I’m thinking about responsibility. How this is different from action, charity, help, even possibly care. If we don’t know what we don’t know, if we live in an uncertain world where us mortals only know half the rules, then how do we ‘act’ with ‘responsibility’, given that our narratives of what is responsible is different, based on our belief systems.
What seems specific about the crisis is that all levels of human society are being forced to consider relationships and responsibilities to bodies as well as beings. It is our physical presence and health that is under threat. Suddenly the physically healthy need to remember our bodies and our relations to each other and the physical world, that we are more than feelings, desires and needs. Two bodies on a narrow bridge over a river, negotiating a space between us of less than 2 metrres without coughing or sneezing.

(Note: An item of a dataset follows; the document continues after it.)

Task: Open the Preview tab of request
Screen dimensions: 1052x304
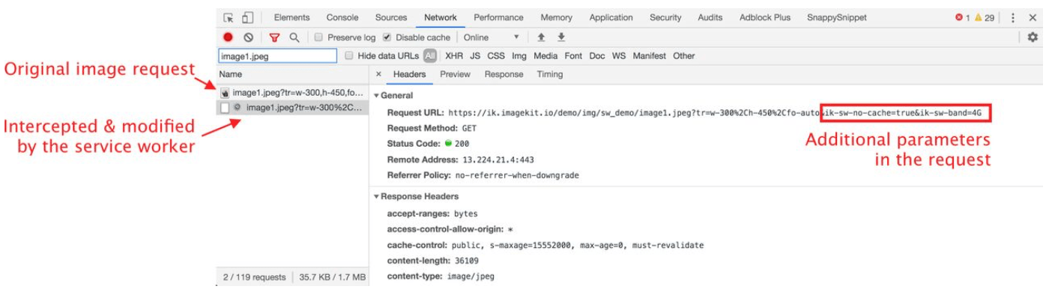Action: (x=455, y=75)
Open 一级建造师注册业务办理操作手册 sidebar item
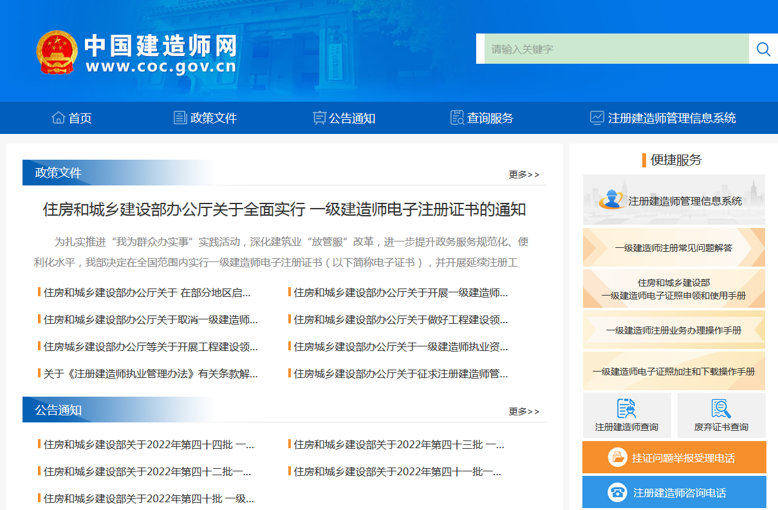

Even our rather overweight and physically bumbling prime minister must negotiate his body, wash his hands on TV and put his body behind the doors of No.11 Downing St without contaminating his ministers, pregnant girfriend and publics. *I wrote this before we heard how that worked out!
Obviously many of us are already aware in this way, those of us with disabilities and health issues navigate the world in this way everyday. Sometimes to the point that our bodies become our being, sometimes others see only our bodies and not our whole beings. A pandemic reveals this navigation of the world to others as well as revealing whole new layers of vulnerability for those who navigate this as their everyday.
Climate change follows similar rules, but is less seen of course still in many places in the world. It has a more complicated narrative of cause and effect (although maybe the virus narrative is still being written) but the navigation of responsibilities, of bodies, of choices, of what do I do today, what do I do next is surely the same.